A few years ago, our alarm system went off in the middle of the night. The siren blared and it woke us all from a dead sleep. We didn't know what to do. Was someone in the house? Were they going to hurt us? Do we call the police before we do anything else?
My dad, perhaps ill-advisedly, grabbed the largest knife from the knife block and went to the basement where there was a presumed intruder. He was ready to attack if the situation warranted it. Instead, he found our cat who had chewed through the wires. Oops.
We may not have actually been in danger, but I can tell you that the last thing on anyone's mind was befriending the person we thought was trying to rob our home. My dad was ready to attack whoever was breaking in, and the rest of us were ready to help if necessary.
Leah Ross initially had the same reaction, terror, but then she realized there was a better option to fear: compassion.
On a cold December night, Ross remembers walking into her home and realizing something was off. Her backdoor was wide open and items in her basement were now scattered all over the kitchen. Ross spotted an old jacket of hers out in the snow, as well.
"I was freaking out," Ross told CBC News. "My heart rate like soared and my Fitbit had tracked it so I later saw that my heart rate went up to like 158 and I was terrified."
Ross called 911, called her neighbors, and the church across the street.
But before cops could arrive, Ross got a knock on her back door. It was the burglar, wearing Ross's jacket, watch, and sweater. She was only 17 years old. Ross took a picture of the suspect, and asked "Are you going to hurt me?" The girl said no, which is when Ross began to relax a little.

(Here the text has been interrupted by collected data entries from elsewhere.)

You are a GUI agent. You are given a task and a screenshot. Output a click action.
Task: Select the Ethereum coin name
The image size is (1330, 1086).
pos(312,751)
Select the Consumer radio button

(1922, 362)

The young teen revealed that she had forgotten her keys and phone in Ross's home and had come back to retrieve them. She apologized to Ross for the break-in and the two embraced in a hug. Ross invited the girl in and they sat together at the kitchen table. The duo shared gingersnaps and eggnog, as it was all Ross had left in the house. Not long after, Pastor Kim Stoesz showed up. Ross told her the burglar was in her kitchen, and the pastor was understandably concerned.
"I was afraid because I didn't know that the burglar was a young woman," Stoesz said. "I could see that it was just a sad situation."
It turns out that the young girl had recently been placed in foster care after her biological parents gave her up due to the girl's drug issue. Her parents found out about the incident and sent Ross a Christmas card, asking if she'd call them. Since then, Ross and the teen have kept in touch.
Ross says she even bought the girl new makeup for Christmas, and joked that it would be better than the the stuff stolen from her home. The part-time teacher is sharing her story with hopes that people will learn that showing compassion to strangers is sometimes all it takes to change a person's life.